God's Own delivers Champion triumph for George and Brennan at Punchestown
God's Own emerged triumphant after a thrilling climax to the BoyleSports Champion Chase on the opening day of the Punchestown Festival.
Tom George's eight-year-old, a winner at the prestigious meeting two years ago, returned to Ireland following what was widely regarded as a fortuitous win in the Melling Chase at Aintree following the shock fall of the Willie Mullins-trained superstar Vautour.
The pair did battle once more in this two-mile Grade One and Vautour was unsurprisingly a warm order to get back on the winning trail as the 4-9 favourite.
With Special Tiara adopting his customary front-running role, Vautour and God's Own sat in his slipstream, just ahead of the talented but fragile Simonsig. T he leading quartet pulled clear from the home turn and there was little to choose between all four jumping the second-last fence.
God's Own and Simonsig looked set to fight it out over the final obstacle and it was Paddy Brennan's mount who found most for pressure to claim victory by two lengths.
Vautour did stay on late in the day to grab the runner-up spot, with Simonsig running a fantastic race to finish third on his first start since November and his first outing over fences in more than three years.
Brennan said: "For the first mile I had no control and I just let him go, but to be fair he came back then and I filled him up. He was awesome today.
"All credit to Richie Galway (clerk of the course) - the ground out there is probably the nicest ground I've ridden on this year. It's great to ride a big one on my home turf. This is where I'm from and it's a proud day."

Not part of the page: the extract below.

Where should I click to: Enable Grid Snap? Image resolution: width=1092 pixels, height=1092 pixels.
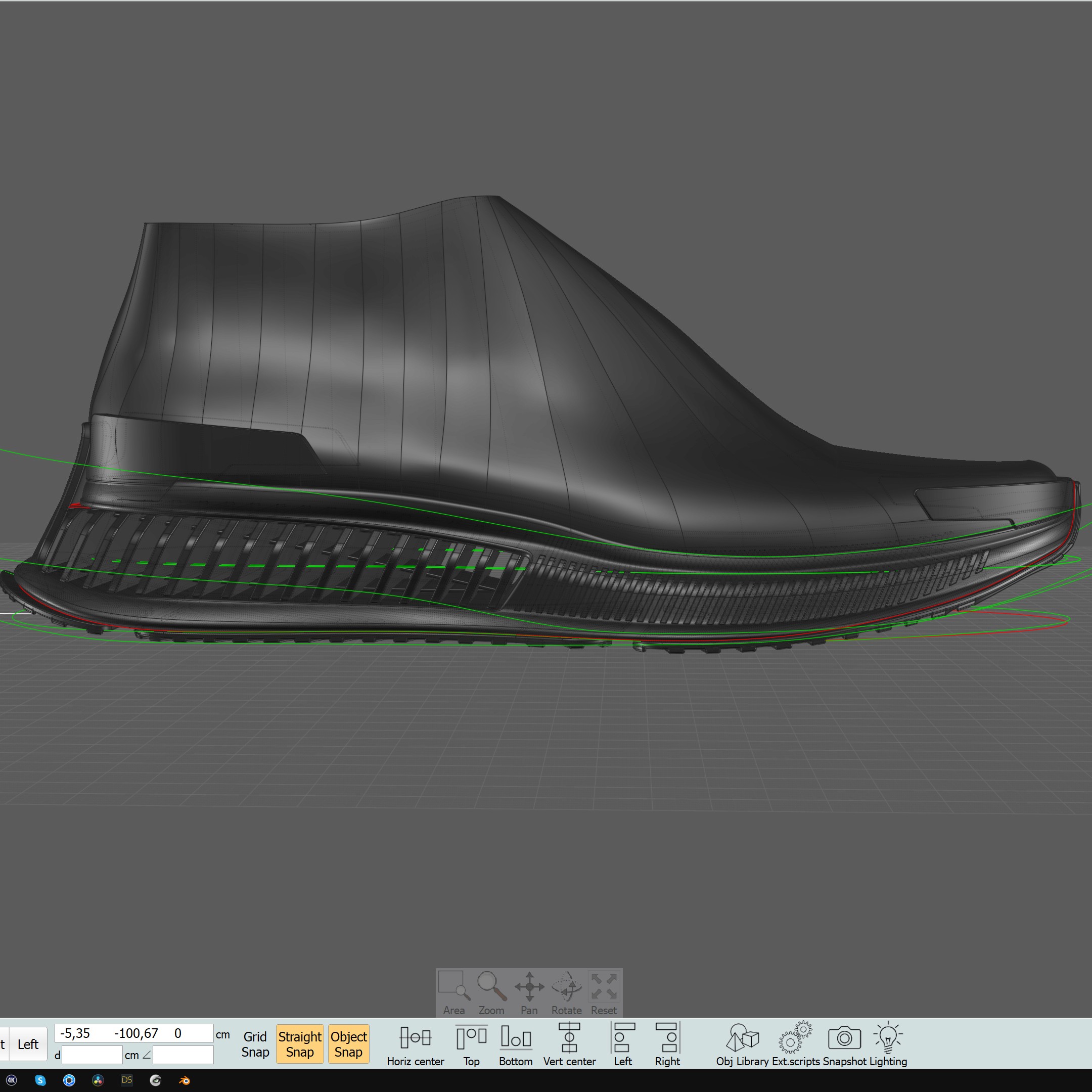pyautogui.click(x=255, y=1044)
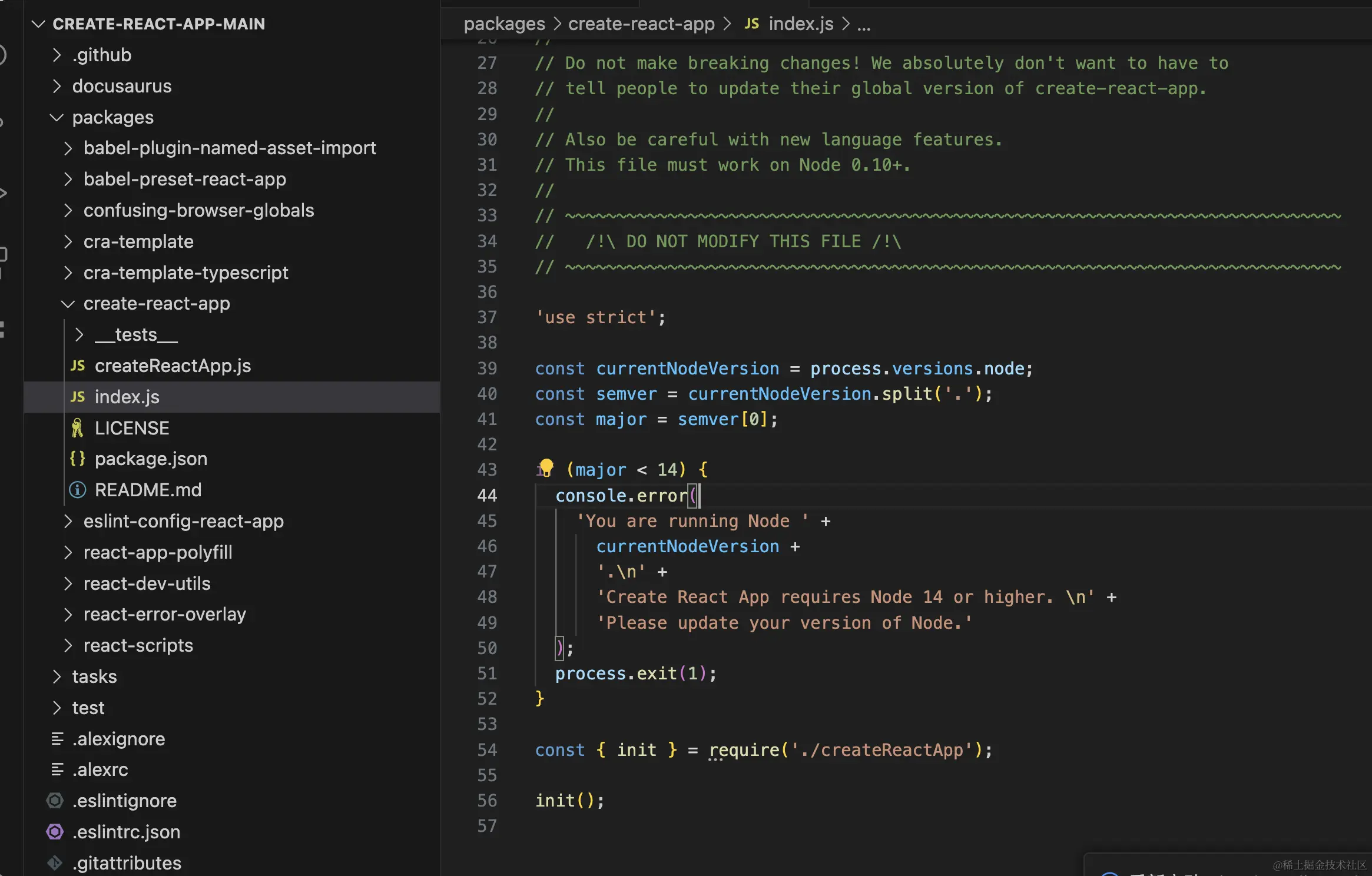Collapse the packages folder

coord(57,117)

George said: "He's won here before and likes going right-handed. We've had to step up his work since Aintree as he was putting weight on."
Vautour's owner Rich Ricci suggested his charge is likely to stick to longer distances next season.
He said: "He looked flat to me. He never had a good cut at his fences all the way round. He stayed on at the end, but I talked to Ruby (Walsh) and he said he just wasn't himself, so it was probably one race too many.
"I would say two and a half (miles) or two-mile-five (furlongs) suits him, that's probably his trip. Maybe (he could go for) the Gold Cup, we'll have to go through the whole rigmarole again."
Walsh added: "He was flat out the whole way over that trip."